『走れメロス』で文学散歩

 「(略)ちょっとおくれて来るがいい。おまえの罪は、永遠にゆるしてやろうぞ」
 「なに、何をおっしゃる」
 「はは。いのちが大事だったら、おくれて来い。おまえの心は、わかっているぞ」
  メロスは口惜しく、地団駄踏んだ。ものも言いたくなくなった。


 これは、太宰治著『走れメロス』という小説本文から引用した一場面です。そのような暴君のような振る舞いをする人間は、いつの時代でもいらっしゃるものです。友情だの、正直だの、平和だの、議会だの、選挙だの、民主主義だの、人権だの、人道だの、そんなものはこの世では、うわべだけのものにすぎない。そんなものにうつつを抜かしている者の気が知れない。むしろ、嘘でもいいから、そのような言葉を世間で軽く吹聴して、ずるく利用したほうが利口だ。「人は、これだから信じられぬと、わしは悲しい顔して、その身代りの男を磔刑に処してやるのだ。世の中の、正直者とかいう奴輩にうんと見せつけてやりたいものさ。」と、その王は、権力を笠に着てそこまで考えていると、この小説では描かれています。

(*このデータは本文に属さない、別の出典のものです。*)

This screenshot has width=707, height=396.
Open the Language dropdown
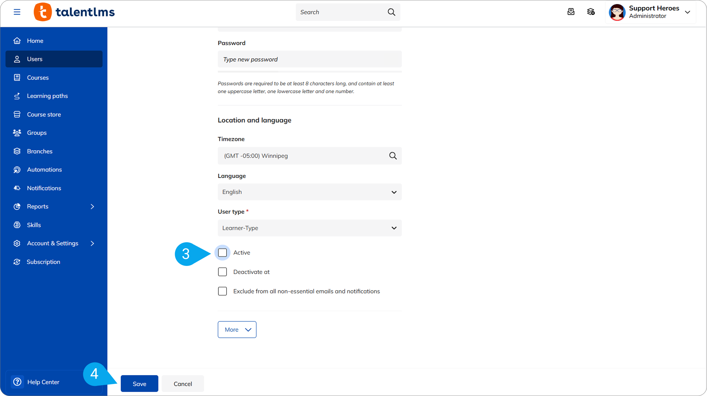(x=310, y=192)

 そのような王の残虐な気持ちを理解した上で、この小説の場面では、もう一つ重要なことが描かれていることに注目したいものです。王のその言葉を聞いて口惜(くや)しくて地団駄(じだんだ)踏んだメロスの内面についてです。もし仮に、メロスの心の中に、人間としての弱さがひとかけらも無かったならば、口惜しく思うことも、地団駄踏むことも無かったわけです。「メロスには政治がわからぬ。メロスは、村の牧人である。笛を吹き、羊と遊んで暮して来た。」と本文にもあるように、彼は、普通の人間であり、超人なんかではありません。だから、その本心の痛いところを突かれて、その王の言葉に我慢がならなかったわけです。王の言うとおりにすれば、彼自身の命は救われます。しかし、友や世間を裏切ることになる。いわゆる青春の葛藤として、人間の弱さと人道との間を行ったり来たりしているのです。
 さて、『文学散歩』などというと、普通は、物語の舞台となった場所を訪問して、そこを見学して紹介をするものです。けれども、ちょっとその常識の視点を変えて、人間の心をあちこち巡ってみるのも面白いと思うのです。心理学では、科学的な客観性が先に立って、感情的な側面がとかく後回しになりがちです。だが、多くの人々が知って理解したいことは、日常的な『あるある性』にあります。
 各人は、それによって、今の自身の立ち位置とか気持ちとかを確認するのです。つまり、文学作品を読むことなどによって、いわゆる『心の散歩』を試みることができます。そのようにして、心の糧とか慰みとかを得ておくことは、いずれ現実に役立ちます。思ってもみなかった現実、すなわち、いわゆる異例の事態に直面した時に、何らかの助けや救いを与えてくれさえします。と、そんなふうに私は考えています。いかがなものでしょうか。